Wide Open...

Thank you, Graeme McDowell. You gave the 110th U.S. Open a storyline it sorely lacked throughout the day Sunday. While juggernaut PGA Tour players Tiger Woods, Ernie Els and Phil Mickelson were unable to make a charge on Sunday afternoon, you played steady, smart golf to win your first Major. 

Golf fans waited all day for some come-from-behind heroics from the usual suspects, but it never came. Would the broadcast have been more exciting if Tiger of Phil could have lassoed some birdies on the challenging Back 9 at Pebble Beach? Absolutely. But while other golfers struggled to get close to par, McDowell simply played a round of golf that the PGA's elite could not muster. 

It was refreshing to see a new face raise a Major championship trophy, even if it was a foreign player winning our U.S. Open - becoming only the 3rd European to win the tournament since 1925. What made it so special was the way McDowell composed himself.
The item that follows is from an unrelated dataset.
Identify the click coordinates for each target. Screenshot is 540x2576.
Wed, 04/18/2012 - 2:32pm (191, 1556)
Cool and steady, talking to the cameraman as he walked to the 18th green, he did what others could not at Pebble Beach; he tamed his emotions and golf game in unison. 
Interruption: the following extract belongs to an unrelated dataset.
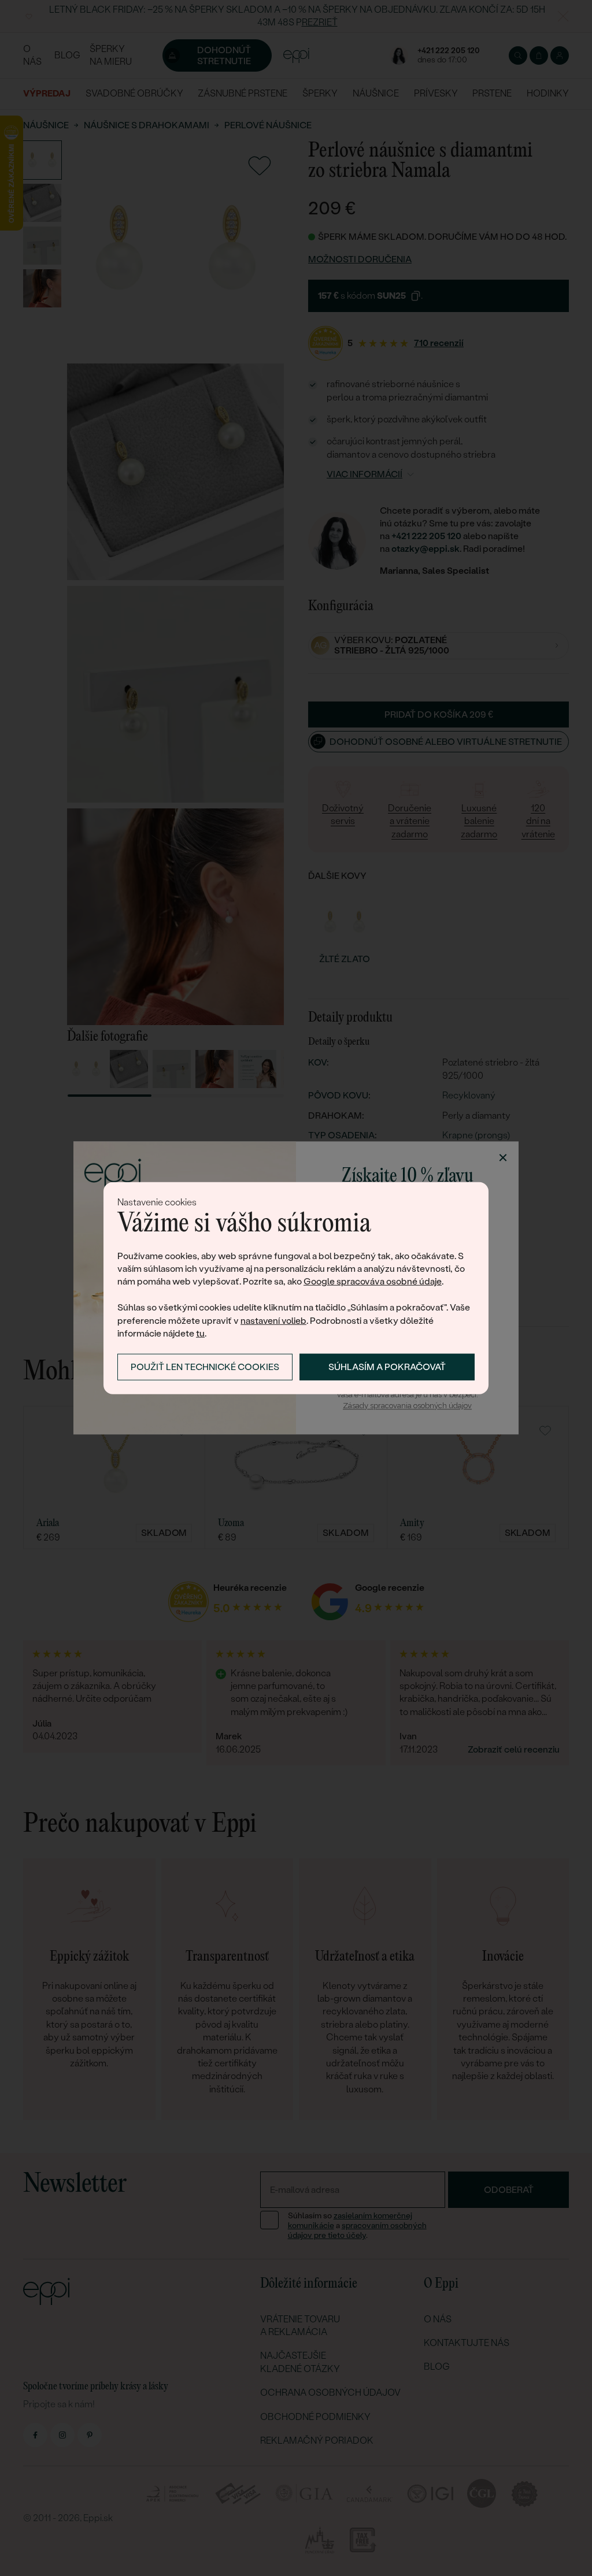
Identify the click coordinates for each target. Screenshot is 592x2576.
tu (200, 1333)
Seeing McDowell hug his father on the 18th green on Father's Day was special, and a moment he'll never forget. It sure beats having to see Tiger hug his caddy with no family around to enjoy the moment with. 

But what of Tiger Woods...

To analyze Woods, let's take a look at his post-round quotes:

"I made three mental mistakes. The only thing it cost us was a chance to win the U.S. Open."

Think about it this way, even in Woods' current state of mind/golf, if I told you all Woods had to do to at least tie for a U.S. Open win was to shoot even par for the tournament, would there be any doubt in your mind he was tying or winning the thing? 

He made more than three mental mistakes, but also played very exceptional golf on Saturday. There's no question he will be in contention throughout the rest of the year but is it only mental mistakes holding him back? Let's look deeper...

"Every putt I missed was from above the hole. Yesterday I made everything because it was all below the hole. These greens are bumpy enough where putts above the hole, it's just pot-luck." 
Clearly, Woods didn't think the mental mistakes were the only things that cost him this Major. The one big question that remains to be answered about Woods is when he will win again, and it's important to bring another sports perspective into this equation: halftime adjustments. 

Woods knew he wasn't making putts above the hole, but what did he do to prevent landing the ball above the hole on a consistent basis? Yes, the course was nearly impossible to play on certain holes. But if Woods knew he couldn't hit putts from above the hole because it was way too bumpy, he should have adjusted his strategy and swing to accommodate for that. 

It's what great coaches/players do when one thing isn't working - find something else that does. Until Tiger does that, he's not going to be at the top of the leader board when the tournament is over.